[EXERCISE INSTRUCTIONS]: Only the number is needed. Please count the lines below in which the word "link" occurs.

[[ TASK DATA, beginning ]]

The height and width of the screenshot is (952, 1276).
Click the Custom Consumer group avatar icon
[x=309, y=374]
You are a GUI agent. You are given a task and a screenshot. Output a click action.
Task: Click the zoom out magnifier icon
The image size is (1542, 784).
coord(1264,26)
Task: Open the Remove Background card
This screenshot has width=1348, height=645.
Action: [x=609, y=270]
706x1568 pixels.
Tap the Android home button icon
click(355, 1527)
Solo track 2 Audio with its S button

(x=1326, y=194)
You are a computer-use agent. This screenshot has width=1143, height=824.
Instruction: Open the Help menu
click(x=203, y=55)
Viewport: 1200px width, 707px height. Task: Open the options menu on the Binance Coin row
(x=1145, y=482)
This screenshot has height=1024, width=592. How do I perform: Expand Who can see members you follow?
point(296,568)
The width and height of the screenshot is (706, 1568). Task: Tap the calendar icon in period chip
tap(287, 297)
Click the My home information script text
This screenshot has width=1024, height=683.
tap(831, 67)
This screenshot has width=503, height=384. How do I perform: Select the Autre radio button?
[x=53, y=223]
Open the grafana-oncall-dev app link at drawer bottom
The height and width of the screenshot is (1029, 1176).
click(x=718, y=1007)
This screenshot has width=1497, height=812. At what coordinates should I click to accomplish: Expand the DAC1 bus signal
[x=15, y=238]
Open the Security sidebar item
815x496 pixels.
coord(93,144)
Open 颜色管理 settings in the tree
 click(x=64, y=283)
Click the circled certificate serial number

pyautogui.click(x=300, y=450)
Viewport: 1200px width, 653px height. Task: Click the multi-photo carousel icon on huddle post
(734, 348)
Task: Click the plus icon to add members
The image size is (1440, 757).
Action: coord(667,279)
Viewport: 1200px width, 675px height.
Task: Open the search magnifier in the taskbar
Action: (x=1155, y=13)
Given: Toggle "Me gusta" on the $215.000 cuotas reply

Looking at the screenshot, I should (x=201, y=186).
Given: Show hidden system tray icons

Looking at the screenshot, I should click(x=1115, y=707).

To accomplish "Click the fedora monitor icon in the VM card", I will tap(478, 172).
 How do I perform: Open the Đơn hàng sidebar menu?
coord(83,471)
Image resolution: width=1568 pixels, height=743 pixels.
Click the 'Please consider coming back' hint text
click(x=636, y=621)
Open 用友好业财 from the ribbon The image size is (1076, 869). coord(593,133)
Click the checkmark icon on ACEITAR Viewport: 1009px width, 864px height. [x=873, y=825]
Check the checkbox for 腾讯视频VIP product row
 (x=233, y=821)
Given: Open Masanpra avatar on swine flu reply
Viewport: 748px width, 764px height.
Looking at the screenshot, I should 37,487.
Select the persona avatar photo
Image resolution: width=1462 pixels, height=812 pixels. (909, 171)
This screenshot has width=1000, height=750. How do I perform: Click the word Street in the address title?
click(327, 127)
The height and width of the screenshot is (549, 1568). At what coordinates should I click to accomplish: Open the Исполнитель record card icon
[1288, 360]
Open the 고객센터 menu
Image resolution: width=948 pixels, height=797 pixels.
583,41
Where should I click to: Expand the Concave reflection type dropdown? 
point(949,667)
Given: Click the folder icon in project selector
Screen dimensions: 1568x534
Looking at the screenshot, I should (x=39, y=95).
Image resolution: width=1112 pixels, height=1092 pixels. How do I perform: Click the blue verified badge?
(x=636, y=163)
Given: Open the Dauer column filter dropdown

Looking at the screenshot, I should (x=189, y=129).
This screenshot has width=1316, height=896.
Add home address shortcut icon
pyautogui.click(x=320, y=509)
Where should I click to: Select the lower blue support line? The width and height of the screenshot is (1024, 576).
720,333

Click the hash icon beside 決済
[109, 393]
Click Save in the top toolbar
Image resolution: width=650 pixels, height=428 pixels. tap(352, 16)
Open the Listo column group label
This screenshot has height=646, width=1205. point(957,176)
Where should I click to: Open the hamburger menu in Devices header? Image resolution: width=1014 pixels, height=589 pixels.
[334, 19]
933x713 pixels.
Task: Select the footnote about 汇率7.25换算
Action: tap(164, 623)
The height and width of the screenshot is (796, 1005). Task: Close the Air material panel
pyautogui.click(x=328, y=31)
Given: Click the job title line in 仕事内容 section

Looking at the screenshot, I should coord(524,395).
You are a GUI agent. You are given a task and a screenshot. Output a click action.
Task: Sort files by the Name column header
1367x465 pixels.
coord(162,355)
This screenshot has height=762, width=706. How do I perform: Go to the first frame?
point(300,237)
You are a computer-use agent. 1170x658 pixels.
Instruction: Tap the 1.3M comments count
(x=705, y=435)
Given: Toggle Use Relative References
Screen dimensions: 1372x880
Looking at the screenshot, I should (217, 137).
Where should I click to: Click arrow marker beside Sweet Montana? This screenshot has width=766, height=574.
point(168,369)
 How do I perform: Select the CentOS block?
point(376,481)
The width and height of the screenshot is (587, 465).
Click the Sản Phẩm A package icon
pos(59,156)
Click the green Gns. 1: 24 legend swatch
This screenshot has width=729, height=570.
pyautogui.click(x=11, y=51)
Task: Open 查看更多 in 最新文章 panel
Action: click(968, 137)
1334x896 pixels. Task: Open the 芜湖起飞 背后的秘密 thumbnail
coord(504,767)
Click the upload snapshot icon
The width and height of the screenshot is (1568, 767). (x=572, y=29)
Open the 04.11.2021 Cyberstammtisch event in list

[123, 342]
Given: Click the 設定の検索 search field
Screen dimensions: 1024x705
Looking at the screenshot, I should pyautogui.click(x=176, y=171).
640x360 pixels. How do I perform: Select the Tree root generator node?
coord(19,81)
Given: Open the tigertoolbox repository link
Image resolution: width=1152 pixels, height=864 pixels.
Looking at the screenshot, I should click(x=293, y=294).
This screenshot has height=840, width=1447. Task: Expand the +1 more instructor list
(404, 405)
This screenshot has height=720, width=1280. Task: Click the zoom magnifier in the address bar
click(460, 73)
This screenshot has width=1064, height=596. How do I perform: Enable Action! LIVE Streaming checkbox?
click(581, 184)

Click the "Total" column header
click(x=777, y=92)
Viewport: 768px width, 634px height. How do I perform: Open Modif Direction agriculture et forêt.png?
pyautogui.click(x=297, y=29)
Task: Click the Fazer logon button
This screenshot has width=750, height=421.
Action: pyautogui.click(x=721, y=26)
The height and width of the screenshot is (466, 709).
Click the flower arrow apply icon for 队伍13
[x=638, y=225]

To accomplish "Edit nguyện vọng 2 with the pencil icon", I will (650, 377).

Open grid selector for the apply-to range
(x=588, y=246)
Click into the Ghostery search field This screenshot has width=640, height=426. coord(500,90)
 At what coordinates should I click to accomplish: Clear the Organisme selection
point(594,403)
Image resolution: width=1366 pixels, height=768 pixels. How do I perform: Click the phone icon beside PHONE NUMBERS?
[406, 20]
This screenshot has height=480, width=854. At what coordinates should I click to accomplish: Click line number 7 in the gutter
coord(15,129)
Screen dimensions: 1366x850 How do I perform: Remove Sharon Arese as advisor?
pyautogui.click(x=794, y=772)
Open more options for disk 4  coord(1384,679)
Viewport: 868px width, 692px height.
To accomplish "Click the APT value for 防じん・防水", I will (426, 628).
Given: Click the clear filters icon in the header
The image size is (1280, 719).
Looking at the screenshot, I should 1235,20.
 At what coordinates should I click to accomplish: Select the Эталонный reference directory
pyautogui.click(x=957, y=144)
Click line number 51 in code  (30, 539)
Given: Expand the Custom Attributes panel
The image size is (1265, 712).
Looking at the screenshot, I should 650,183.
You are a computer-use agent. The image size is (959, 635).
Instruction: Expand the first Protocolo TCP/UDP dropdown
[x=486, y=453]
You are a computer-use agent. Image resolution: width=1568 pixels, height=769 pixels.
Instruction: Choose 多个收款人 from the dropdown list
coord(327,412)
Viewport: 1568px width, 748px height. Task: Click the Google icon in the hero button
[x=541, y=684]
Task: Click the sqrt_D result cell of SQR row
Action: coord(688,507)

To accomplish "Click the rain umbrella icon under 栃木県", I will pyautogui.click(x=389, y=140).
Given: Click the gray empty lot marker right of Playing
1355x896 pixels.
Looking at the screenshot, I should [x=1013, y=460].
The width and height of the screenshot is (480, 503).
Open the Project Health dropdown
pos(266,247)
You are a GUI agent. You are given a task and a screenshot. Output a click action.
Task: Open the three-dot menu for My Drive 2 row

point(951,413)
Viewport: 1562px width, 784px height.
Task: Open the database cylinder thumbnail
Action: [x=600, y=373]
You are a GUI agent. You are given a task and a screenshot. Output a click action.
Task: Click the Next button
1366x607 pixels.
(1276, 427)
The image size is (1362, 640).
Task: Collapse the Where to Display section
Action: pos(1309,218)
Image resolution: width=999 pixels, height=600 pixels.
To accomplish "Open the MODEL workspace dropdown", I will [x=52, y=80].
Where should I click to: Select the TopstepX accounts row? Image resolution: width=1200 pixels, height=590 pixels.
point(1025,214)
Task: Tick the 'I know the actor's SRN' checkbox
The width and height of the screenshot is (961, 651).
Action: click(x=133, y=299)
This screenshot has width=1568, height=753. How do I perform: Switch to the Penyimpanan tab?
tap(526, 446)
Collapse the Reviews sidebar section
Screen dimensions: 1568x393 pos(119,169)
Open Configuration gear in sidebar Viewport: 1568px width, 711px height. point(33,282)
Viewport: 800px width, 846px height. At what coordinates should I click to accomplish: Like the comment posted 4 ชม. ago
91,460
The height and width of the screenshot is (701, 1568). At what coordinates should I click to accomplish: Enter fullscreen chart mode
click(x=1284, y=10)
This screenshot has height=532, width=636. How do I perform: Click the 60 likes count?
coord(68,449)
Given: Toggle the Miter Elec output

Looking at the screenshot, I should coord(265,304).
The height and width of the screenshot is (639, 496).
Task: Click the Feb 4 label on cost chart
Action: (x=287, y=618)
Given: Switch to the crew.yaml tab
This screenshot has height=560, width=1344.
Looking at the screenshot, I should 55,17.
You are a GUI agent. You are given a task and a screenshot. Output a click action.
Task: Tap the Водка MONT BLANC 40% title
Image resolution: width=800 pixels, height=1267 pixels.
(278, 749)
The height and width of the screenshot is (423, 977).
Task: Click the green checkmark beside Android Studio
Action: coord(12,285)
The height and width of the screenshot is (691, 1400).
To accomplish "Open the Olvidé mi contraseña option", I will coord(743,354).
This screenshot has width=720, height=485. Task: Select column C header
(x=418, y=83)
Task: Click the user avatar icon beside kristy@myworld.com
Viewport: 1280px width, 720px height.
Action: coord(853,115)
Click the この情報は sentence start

[[ TASK DATA, end ]]

[EXPECTED ANSWER]: 2